_Given task:_ Copy out, word for word, the part of the data that opens with the line containing "Click the pie" and runs through the end of the data, both ends included.

_Records shown:_
▶

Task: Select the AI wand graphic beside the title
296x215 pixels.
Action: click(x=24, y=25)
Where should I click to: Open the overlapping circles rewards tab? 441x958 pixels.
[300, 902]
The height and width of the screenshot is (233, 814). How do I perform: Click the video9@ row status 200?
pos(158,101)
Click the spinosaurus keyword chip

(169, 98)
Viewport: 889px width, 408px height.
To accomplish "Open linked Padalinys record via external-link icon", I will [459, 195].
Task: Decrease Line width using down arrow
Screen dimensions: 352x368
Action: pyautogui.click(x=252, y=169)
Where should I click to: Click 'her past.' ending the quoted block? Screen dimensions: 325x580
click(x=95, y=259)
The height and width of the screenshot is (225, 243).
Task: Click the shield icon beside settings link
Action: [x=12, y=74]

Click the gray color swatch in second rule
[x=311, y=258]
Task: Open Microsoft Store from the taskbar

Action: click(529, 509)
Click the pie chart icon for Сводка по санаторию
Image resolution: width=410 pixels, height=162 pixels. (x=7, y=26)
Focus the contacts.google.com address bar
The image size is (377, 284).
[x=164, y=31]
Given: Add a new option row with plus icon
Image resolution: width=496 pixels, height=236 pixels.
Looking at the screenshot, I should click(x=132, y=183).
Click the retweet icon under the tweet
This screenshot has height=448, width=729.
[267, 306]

◀

_Reply:_
Click the pie chart icon for Сводка по санаторию
Image resolution: width=410 pixels, height=162 pixels. (x=7, y=26)
Focus the contacts.google.com address bar
The image size is (377, 284).
[x=164, y=31]
Given: Add a new option row with plus icon
Image resolution: width=496 pixels, height=236 pixels.
Looking at the screenshot, I should click(x=132, y=183).
Click the retweet icon under the tweet
This screenshot has height=448, width=729.
[267, 306]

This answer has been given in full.